После школы география моей жизни расширилась. Надо было выбирать институт — и тут ощущение места сыграло главную роль. В тот год было лишь два достойных направления для лучших умов — Политехнический и Ленинградский электротехнический (ЛЭТИ). «Что-то физики в почете, что-то лирики в загоне!» И ради «почета» многие лирики пошли в физики, включая меня. Каюсь — отнюдь не взвешивание научных потенциалов двух вузов определило выбор. Скорее — звук! В буквах ЛЭТИ было что-то ласковое и одновременно — стремительное. «Учусь в ЛЭТИ!» Кроме того, меня сразу очаровала вольная, размашистая, вся какая-то асимметричная Петроградская сторона, так непохожая на четкий и «регулярный» центр.
Из моих мест на неторопливом трамвае № 17 я переезжал Неву по Литейному мосту, трамвай громыхал по невзрачной Выборгской стороне и выезжал на простор — река, за ней огромный экзотический сад.
По узкому Гренадерскому мосту я переходил раздольную Большую Невку и дальше шел узкой дорожкой — справа роскошный Ботанический сад, огромные пальмы в стеклянных дворцах.
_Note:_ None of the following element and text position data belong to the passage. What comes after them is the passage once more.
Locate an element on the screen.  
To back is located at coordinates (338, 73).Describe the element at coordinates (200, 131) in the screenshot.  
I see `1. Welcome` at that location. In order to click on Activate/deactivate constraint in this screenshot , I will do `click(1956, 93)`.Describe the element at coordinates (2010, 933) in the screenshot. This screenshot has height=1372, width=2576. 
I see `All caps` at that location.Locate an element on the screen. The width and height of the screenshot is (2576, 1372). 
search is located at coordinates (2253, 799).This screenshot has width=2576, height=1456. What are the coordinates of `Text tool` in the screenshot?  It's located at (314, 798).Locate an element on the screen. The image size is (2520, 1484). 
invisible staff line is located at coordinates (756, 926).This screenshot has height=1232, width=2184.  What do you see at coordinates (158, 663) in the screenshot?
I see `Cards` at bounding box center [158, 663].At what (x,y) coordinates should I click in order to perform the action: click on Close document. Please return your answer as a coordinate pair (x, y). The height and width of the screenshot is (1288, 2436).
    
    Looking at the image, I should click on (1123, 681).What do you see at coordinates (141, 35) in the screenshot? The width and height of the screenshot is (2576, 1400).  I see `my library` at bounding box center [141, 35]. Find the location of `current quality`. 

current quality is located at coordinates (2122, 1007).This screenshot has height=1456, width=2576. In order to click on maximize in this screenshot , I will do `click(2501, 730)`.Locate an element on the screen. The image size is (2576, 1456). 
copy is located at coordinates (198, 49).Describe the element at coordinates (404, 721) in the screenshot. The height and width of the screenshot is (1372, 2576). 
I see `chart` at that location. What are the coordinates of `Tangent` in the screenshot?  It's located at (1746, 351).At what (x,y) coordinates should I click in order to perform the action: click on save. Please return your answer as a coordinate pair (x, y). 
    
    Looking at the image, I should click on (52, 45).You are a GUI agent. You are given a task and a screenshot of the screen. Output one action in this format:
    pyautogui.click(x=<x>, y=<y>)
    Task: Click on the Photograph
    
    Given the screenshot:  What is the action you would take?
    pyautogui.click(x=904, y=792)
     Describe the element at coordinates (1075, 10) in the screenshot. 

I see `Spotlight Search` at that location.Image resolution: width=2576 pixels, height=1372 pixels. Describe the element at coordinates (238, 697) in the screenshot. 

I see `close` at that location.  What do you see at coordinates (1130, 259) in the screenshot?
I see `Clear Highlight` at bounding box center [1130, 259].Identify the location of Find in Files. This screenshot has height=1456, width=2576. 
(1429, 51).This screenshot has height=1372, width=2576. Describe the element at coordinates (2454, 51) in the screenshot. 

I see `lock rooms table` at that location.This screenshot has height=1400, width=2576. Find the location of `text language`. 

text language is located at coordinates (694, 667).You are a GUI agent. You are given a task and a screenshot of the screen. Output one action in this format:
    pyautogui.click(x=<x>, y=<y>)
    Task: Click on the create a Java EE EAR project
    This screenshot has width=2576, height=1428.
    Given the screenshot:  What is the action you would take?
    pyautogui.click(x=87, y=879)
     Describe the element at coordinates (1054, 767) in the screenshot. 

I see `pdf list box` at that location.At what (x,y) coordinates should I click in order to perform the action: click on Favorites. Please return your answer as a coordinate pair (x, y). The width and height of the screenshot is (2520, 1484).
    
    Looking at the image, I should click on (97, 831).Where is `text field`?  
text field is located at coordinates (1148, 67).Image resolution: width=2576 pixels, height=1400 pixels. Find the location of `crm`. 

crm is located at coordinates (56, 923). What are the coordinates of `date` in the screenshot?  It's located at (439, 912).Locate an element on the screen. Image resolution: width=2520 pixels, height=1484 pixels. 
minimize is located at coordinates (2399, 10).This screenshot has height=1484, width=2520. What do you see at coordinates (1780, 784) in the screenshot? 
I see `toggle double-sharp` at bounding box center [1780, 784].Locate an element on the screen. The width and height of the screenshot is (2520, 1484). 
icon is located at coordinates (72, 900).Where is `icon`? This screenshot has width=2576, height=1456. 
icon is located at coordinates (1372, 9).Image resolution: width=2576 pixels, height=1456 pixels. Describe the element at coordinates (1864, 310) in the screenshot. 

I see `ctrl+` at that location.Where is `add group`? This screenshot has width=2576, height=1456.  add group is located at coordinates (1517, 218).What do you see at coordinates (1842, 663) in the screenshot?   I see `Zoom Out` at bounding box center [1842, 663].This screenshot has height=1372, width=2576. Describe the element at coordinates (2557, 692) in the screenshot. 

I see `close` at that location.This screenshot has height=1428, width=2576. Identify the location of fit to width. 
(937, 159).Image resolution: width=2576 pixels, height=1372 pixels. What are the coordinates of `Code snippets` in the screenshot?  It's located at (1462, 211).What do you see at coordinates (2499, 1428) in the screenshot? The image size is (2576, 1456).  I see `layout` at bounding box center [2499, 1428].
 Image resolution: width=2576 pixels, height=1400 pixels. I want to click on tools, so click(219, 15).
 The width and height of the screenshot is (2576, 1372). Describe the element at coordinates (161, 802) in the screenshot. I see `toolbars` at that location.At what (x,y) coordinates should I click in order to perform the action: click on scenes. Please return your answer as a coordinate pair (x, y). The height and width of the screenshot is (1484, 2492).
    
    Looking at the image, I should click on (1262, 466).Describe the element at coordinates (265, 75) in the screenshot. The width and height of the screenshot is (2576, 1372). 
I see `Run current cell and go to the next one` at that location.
Сколько я в нем потом гулял, сколько уютных мест отыскал в его зарослях и оранжереях! Слева текла узкая Карповка, первая на моей памяти речка в городе, не закованная в гранит, с пологими заросшими берегами. Вдоль нее стояли катера, моторки, парусные лодки — садись и плыви в вольную жизнь! За Карповкой видны были старинные здания казенного вида — казармы лейб-гвардии Гренадерского полка и корпуса Первого медицинского института. Ботанический выступал углом, и вдоль другой его ограды шел прямой Аптекарский проспект (сад когда-то назывался Аптекарским огородом). И над проспектом поднимался небольшой замок с башенкой, сразу полюбившийся мне. Потом, шатаясь по любимой Петроградской стороне, я понял, что почти все угловые дома тут — небольшие замки с башенками: царство эклектики и модерна. Но пока я влюбился в свой замок. И здесь, в старом корпусе ЛЭТИ (но и в новом, конечно, тоже), прошли шесть с половиной лет молодой моей жизни. И я не жалею об этом! Там я нашел своих лучших — до сих пор самых лучших — друзей. Фонтан наших фантазий, не переставая, бил. Не помню, например, кто придумал из нас, что слон в зоопарке, находившемся невдалеке, протягивает нам в хоботе деньги, стоит только нам подойти. И когда мы в пивной собирали по счету, всегда приговаривали: «Чего-то сегодня он скуп» — или: «Нынче раскошелился». Вся моя первая книга расцвела там, в непрерывных и буйных фантасмагориях: обобрал всех.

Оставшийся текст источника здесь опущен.